Gates Foundation Report spotlights new data on Global inequality

Sierra Leone Telegraph: 17 September 2019:

The Bill & Melinda Gates Foundation today launched its third annual Goalkeepers Data Report, which features new data showing that while progress on health and development continues unabated, global inequality remains a major barrier to achieving the U.N. Sustainable Development Goals (Global Goals).

According to the Report, even in the worst-off parts of low- and low-middle-income countries, more than 99 percent of communities have seen an improvement in child mortality and schooling. Yet despite this progress, persistent gaps in opportunity mean that nearly half a billion people – about one in 15, still do not have access to basic health and education.

Gaps between countries, districts, and boys and girls prove that the world’s investments in development aren’t reaching everyone. Using new sub-national data, the report uncovers the vast inequalities within countries that are masked by averages, the report says.

Where you’re born is still the biggest predictor of your future, and no matter where you’re born, life is harder if you’re a girl.

Despite gains in female educational attainment, opportunities for girls are limited by social norms, discriminatory laws and policies, and gender-based violence.

“As we write, billions of people are projected to miss the targets that we all agreed represent a decent life,” Bill and Melinda Gates write in the Goalkeepers Data Report, “Examining Inequality 2019,” which they co-authored. “We believe that seeing where the world is succeeding will inspire leaders to do more, and seeing where the world is falling short will focus their attention.”

To address persistent inequality, Bill and Melinda Gates are calling for a new approach to development, targeting the poorest people in the countries and districts that need to make up the most ground.

Governments should prioritize primary health care to deliver a health system that works for the poorest, digital governance to ensure that governments are responsive to their least-empowered citizens, and more support for farmers to help them adapt to climate change’s worst effects, the report says.

Bill and Melinda Gates will produce a Goalkeepers Data Report every year through 2030, timing it to the annual gathering of world leaders in New York City for the U.N. General Assembly.

The report is designed to track progress in achieving the Global Goals, highlight examples of success, and inspire leaders around the world to accelerate their efforts. The goal is to identify both what’s working and where we’re falling short.

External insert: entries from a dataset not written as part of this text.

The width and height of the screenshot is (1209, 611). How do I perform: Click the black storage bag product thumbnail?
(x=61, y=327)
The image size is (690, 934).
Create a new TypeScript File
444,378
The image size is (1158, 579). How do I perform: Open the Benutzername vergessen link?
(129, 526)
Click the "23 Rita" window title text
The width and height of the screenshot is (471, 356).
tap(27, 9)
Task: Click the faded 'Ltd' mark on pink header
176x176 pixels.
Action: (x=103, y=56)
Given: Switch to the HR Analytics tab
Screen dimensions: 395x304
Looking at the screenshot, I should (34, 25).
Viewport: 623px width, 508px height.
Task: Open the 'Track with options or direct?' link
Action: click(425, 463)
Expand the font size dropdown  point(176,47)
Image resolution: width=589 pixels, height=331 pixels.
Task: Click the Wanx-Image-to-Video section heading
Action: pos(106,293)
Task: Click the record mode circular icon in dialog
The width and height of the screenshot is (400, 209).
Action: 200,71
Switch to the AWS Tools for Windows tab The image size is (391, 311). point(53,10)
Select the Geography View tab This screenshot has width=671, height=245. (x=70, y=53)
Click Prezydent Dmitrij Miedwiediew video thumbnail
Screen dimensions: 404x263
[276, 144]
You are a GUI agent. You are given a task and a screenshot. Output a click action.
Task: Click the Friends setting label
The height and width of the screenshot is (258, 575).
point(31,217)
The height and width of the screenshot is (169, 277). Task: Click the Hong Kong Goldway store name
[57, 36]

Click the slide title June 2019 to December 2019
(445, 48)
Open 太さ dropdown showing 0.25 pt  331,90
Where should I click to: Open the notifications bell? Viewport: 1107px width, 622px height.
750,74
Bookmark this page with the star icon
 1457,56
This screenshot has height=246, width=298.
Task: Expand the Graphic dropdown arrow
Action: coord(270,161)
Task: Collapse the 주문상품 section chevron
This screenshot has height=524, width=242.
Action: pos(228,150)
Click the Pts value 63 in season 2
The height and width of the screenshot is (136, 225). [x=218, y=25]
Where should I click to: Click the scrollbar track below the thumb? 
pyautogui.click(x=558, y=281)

As in past years, in conjunction with the report, Bill and Melinda Gates will co-host the third annual Goalkeepers events in New York City during the U.N. General Assembly, convening global leaders to celebrate progress in global health and development and highlight the critical importance of closing the global inequality gap to achieve the Global Goals.

Read the Report Here:

Goalkeepers Data Report

About the Bill & Melinda Gates Foundation

Guided by the belief that every life has equal value, the Bill & Melinda Gates Foundation works to help all people lead healthy, productive lives. In developing countries, it focuses on improving people’s health and giving them the chance to lift themselves out of hunger and extreme poverty. In the United States, it seeks to ensure that all people—especially those with the fewest resources—have access to the opportunities they need to succeed in school and life. Based in Seattle, Washington, the foundation is led by CEO Sue Desmond-Hellmann and Co-chair William H. Gates Sr., under the direction of Bill and Melinda Gates and Warren Buffett.

About Goalkeepers

Goalkeepers is the foundation’s campaign to accelerate progress towards the Sustainable Development Goals (Global Goals). By sharing stories and data behind the Global Goals through events and an annual report, we hope to inspire a new generation of leaders—Goalkeepers who raise awareness of progress, hold their leaders accountable, and drive action to achieve the Global Goals.

About the Global Goals

On September 25, 2015, at the United Nations headquarters in New York, 193 world leaders committed to the 17 Sustainable Development Goals (Global Goals). These are a series of ambitious objectives and targets to achieve three extraordinary things by 2030: end poverty, fight inequality and injustice, and fix climate change.

1 Comment

  1. Will a single nation succeed in scoring all the goals set in the SUSTAINABLE DEVELOPMENT framework by 2030? Because even the greatest nation (America) will find it very difficult to succeed in all the SDGs set by 2030 especially with the present Leader Donald Trump, who openly withdrew himself from the criteria set by SENIOR SCIENTISTS at the UN summit in Paris, France on climate change where these Scientists insinuated possible solutions to combat climate change that is now a global issue.

    America is one of the leading nations with the largest number of industries in the world and hence emitting large volumes of gases such as methane (CH4), carbon-monoxide (CO) etc which are hazardous gases that are contributing to the greenhouse effect that result into climate change. America is expected to therefore be at the nucleus in the mobilization of all the necessary resources in order to combat this menace that the world is suffering from now.

    We all know that Donald Trump is a big businessman owning industries and most of these kinds of business people with facilities that will result into environmental degradation would not want to abide by the environmental regulations as they view these environmental issues as an impediments to their businesses and industries. I only hope Americans would take the bull by its horn and join the entire world to fight against climate change which is presently affecting the production of agricultural produce ubiquitously.